Assignment: Within the entries below, find the portion that opens with the line containing "ホーム (386, 44)" and closes with the line containing "Plomberie (32, 123)". Retype that portion exactly and only.

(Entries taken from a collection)
==*==

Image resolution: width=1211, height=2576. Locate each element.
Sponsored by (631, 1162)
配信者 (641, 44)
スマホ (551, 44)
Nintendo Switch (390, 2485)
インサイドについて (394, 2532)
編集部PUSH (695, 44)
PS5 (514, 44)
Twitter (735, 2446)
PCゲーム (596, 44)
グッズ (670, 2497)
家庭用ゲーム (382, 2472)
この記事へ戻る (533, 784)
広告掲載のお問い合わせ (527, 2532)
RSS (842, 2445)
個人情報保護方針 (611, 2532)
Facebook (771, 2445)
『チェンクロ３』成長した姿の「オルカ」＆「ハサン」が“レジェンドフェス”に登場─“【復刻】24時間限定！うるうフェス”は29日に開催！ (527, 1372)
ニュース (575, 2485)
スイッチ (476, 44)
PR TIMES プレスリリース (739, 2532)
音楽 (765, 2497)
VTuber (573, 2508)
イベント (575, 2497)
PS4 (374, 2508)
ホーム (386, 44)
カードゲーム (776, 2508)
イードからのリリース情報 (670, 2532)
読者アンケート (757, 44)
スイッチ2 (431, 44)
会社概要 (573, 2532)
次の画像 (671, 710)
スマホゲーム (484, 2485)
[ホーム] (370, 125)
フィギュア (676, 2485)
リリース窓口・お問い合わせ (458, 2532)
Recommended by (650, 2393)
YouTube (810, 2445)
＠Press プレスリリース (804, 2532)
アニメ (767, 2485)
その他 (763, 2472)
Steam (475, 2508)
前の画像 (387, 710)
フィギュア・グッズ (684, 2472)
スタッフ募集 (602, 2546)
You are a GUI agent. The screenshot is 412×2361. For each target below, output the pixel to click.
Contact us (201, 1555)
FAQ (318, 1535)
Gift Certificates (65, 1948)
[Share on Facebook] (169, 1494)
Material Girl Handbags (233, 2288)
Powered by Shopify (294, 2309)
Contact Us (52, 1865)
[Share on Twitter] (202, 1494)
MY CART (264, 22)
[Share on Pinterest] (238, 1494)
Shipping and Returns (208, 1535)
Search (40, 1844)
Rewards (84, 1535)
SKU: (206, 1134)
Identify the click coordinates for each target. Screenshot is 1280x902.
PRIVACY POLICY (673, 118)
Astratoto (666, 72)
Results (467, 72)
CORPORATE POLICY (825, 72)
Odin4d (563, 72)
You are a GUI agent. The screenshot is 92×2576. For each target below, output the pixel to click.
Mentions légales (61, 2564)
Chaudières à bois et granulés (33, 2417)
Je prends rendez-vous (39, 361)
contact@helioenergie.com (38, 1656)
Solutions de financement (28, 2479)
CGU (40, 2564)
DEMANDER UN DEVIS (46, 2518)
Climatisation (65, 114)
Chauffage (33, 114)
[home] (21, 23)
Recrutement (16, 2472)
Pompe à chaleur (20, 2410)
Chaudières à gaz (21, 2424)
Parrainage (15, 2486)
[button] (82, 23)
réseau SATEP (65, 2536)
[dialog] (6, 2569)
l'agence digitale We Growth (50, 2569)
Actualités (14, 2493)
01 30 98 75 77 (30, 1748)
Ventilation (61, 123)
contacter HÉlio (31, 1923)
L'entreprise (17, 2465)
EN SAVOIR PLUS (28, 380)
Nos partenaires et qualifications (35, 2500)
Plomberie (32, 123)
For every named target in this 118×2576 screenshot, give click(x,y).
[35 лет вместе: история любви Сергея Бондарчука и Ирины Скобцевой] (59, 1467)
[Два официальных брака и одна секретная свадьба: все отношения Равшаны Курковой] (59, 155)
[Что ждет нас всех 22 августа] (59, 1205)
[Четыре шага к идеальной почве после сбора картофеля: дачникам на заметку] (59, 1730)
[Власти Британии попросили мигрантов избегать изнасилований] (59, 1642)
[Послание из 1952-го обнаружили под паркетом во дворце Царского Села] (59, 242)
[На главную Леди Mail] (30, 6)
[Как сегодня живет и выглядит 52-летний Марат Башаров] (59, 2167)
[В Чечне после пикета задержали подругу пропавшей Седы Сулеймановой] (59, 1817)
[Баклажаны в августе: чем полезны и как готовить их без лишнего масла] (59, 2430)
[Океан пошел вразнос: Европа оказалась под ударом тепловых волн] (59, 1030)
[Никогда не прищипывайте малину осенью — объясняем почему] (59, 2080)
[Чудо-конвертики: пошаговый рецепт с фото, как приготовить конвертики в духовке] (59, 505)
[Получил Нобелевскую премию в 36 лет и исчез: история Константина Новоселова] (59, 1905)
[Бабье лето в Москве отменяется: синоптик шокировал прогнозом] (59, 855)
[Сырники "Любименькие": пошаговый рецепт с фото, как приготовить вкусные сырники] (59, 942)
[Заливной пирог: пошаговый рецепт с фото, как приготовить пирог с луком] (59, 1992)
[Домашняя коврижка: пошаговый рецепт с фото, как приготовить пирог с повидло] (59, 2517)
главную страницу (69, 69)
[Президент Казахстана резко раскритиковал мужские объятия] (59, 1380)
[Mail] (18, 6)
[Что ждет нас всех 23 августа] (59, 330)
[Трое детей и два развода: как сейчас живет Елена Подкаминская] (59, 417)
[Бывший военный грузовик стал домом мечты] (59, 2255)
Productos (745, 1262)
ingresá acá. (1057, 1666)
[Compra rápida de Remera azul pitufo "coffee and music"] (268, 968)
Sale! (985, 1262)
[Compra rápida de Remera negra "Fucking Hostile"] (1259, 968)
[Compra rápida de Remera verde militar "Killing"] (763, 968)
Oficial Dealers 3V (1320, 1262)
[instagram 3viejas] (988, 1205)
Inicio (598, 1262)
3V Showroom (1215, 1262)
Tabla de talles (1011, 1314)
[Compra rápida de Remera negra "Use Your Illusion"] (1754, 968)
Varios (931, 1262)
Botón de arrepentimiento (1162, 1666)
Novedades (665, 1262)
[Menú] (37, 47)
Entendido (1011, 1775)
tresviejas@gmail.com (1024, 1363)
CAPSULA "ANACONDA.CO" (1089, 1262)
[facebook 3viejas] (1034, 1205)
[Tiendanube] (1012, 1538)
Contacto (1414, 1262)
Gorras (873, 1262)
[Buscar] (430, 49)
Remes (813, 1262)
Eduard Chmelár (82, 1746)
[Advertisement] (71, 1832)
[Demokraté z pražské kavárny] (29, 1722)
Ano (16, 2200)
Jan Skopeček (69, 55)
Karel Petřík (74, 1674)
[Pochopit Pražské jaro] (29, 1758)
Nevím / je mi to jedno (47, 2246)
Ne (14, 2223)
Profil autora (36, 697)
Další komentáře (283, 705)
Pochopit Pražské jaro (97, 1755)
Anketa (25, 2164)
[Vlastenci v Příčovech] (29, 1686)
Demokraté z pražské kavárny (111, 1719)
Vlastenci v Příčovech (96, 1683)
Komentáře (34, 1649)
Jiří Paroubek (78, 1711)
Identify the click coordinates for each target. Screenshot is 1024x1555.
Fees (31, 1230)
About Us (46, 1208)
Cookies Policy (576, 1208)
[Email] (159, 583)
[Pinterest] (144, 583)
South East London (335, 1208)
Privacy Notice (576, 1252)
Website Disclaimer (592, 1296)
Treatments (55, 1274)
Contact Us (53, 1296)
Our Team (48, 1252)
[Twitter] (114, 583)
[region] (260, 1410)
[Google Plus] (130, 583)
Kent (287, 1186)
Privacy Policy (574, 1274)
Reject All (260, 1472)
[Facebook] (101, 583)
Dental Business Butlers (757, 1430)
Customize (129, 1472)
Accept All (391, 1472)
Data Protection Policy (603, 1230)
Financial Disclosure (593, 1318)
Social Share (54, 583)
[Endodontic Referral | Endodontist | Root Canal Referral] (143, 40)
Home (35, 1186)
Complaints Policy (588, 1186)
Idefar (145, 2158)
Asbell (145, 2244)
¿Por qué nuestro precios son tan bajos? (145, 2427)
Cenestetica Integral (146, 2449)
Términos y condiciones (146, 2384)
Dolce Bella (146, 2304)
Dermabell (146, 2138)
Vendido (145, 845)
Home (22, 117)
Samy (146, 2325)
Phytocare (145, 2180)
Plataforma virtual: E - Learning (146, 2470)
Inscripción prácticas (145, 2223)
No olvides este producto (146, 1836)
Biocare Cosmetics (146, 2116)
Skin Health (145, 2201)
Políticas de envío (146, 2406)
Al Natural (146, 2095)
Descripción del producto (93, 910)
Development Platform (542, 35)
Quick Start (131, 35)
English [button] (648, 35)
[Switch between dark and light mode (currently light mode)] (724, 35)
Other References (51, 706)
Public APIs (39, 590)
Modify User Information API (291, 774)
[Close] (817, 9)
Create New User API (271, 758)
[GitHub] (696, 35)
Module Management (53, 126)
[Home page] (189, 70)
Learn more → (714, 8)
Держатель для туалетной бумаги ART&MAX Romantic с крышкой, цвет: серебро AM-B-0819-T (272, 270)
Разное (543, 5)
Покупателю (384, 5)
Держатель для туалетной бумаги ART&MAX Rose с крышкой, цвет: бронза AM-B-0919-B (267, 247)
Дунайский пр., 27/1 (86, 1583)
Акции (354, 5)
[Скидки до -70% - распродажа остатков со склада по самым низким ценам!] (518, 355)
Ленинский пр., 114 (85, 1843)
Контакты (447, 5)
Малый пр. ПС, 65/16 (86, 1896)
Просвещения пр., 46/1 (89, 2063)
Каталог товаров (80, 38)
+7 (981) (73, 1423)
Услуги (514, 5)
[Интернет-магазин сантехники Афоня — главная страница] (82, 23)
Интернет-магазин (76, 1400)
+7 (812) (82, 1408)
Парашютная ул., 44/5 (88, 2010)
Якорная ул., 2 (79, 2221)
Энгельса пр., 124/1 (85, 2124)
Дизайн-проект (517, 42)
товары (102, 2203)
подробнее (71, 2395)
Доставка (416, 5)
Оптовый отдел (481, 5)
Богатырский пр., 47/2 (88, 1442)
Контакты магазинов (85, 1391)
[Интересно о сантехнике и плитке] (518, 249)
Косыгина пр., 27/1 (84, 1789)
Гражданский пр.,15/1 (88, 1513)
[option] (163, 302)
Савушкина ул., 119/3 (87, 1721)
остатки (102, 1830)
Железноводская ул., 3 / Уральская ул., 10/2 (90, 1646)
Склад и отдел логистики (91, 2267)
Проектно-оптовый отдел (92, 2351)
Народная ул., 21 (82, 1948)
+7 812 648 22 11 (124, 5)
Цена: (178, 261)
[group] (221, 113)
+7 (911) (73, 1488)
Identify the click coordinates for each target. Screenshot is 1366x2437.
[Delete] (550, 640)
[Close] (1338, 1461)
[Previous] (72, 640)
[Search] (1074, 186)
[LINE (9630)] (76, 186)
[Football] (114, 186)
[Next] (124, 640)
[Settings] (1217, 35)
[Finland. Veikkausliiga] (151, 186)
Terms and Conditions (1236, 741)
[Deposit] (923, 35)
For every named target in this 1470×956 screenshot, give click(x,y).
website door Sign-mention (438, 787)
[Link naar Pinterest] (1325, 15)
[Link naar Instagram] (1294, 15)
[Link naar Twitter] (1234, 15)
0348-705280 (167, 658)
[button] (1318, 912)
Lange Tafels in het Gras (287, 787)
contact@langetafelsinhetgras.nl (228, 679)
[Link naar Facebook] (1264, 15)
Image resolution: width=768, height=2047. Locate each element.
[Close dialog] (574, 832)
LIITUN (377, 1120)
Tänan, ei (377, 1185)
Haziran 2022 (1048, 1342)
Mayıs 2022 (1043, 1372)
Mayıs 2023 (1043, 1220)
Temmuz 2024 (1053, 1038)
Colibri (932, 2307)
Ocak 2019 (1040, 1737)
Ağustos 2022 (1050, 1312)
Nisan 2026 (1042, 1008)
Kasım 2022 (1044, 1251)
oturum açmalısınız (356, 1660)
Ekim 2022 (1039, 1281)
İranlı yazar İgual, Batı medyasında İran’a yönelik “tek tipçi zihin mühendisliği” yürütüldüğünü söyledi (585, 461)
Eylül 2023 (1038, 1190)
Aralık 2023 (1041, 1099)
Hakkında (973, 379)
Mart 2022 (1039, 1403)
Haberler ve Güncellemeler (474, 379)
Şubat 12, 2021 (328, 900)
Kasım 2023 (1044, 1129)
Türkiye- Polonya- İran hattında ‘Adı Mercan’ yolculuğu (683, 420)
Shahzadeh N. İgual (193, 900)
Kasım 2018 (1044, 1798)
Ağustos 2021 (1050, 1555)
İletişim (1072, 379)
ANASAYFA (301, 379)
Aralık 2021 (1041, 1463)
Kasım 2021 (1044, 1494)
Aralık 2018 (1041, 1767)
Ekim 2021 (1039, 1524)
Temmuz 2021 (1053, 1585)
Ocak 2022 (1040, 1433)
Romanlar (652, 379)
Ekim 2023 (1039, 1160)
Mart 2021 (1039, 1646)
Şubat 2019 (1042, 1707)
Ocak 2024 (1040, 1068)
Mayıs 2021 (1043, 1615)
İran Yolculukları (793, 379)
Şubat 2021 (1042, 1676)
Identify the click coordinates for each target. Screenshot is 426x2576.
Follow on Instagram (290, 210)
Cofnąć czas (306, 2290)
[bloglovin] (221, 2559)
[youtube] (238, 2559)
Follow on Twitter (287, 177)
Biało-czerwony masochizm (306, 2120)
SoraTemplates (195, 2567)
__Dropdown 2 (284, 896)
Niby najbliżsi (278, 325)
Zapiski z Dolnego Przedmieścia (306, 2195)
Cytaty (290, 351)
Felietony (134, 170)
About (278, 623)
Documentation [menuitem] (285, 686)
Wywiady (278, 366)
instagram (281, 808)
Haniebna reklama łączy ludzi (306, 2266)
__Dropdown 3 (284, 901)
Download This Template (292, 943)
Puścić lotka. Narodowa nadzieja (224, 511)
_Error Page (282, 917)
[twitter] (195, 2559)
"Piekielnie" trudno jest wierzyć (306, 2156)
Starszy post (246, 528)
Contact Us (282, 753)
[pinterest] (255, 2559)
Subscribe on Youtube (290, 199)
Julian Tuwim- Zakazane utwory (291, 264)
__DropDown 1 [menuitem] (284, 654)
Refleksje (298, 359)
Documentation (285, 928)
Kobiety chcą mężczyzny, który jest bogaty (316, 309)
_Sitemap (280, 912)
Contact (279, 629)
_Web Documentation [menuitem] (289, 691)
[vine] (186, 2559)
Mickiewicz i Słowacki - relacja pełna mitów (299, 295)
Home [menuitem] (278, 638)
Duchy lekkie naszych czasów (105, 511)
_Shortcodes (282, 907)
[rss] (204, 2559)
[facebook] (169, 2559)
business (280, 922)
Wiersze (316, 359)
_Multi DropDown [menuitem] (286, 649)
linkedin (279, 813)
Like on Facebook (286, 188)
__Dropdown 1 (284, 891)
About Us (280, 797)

==*==

Problem solution:
ホーム (386, 44)
カードゲーム (776, 2508)
イードからのリリース情報 (670, 2532)
読者アンケート (757, 44)
スイッチ2 (431, 44)
会社概要 (573, 2532)
次の画像 (671, 710)
スマホゲーム (484, 2485)
[ホーム] (370, 125)
フィギュア (676, 2485)
リリース窓口・お問い合わせ (458, 2532)
Recommended by (650, 2393)
YouTube (810, 2445)
＠Press プレスリリース (804, 2532)
アニメ (767, 2485)
その他 (763, 2472)
Steam (475, 2508)
前の画像 (387, 710)
フィギュア・グッズ (684, 2472)
スタッフ募集 (602, 2546)
You are a GUI agent. The screenshot is 412×2361. For each target below, output the pixel to click.
Contact us (201, 1555)
FAQ (318, 1535)
Gift Certificates (65, 1948)
[Share on Facebook] (169, 1494)
Material Girl Handbags (233, 2288)
Powered by Shopify (294, 2309)
Contact Us (52, 1865)
[Share on Twitter] (202, 1494)
MY CART (264, 22)
[Share on Pinterest] (238, 1494)
Shipping and Returns (208, 1535)
Search (40, 1844)
Rewards (84, 1535)
SKU: (206, 1134)
Identify the click coordinates for each target. Screenshot is 1280x902.
PRIVACY POLICY (673, 118)
Astratoto (666, 72)
Results (467, 72)
CORPORATE POLICY (825, 72)
Odin4d (563, 72)
You are a GUI agent. The screenshot is 92×2576. For each target below, output the pixel to click.
Mentions légales (61, 2564)
Chaudières à bois et granulés (33, 2417)
Je prends rendez-vous (39, 361)
contact@helioenergie.com (38, 1656)
Solutions de financement (28, 2479)
CGU (40, 2564)
DEMANDER UN DEVIS (46, 2518)
Climatisation (65, 114)
Chauffage (33, 114)
[home] (21, 23)
Recrutement (16, 2472)
Pompe à chaleur (20, 2410)
Chaudières à gaz (21, 2424)
Parrainage (15, 2486)
[button] (82, 23)
réseau SATEP (65, 2536)
[dialog] (6, 2569)
l'agence digitale We Growth (50, 2569)
Actualités (14, 2493)
01 30 98 75 77 (30, 1748)
Ventilation (61, 123)
contacter HÉlio (31, 1923)
L'entreprise (17, 2465)
EN SAVOIR PLUS (28, 380)
Nos partenaires et qualifications (35, 2500)
Plomberie (32, 123)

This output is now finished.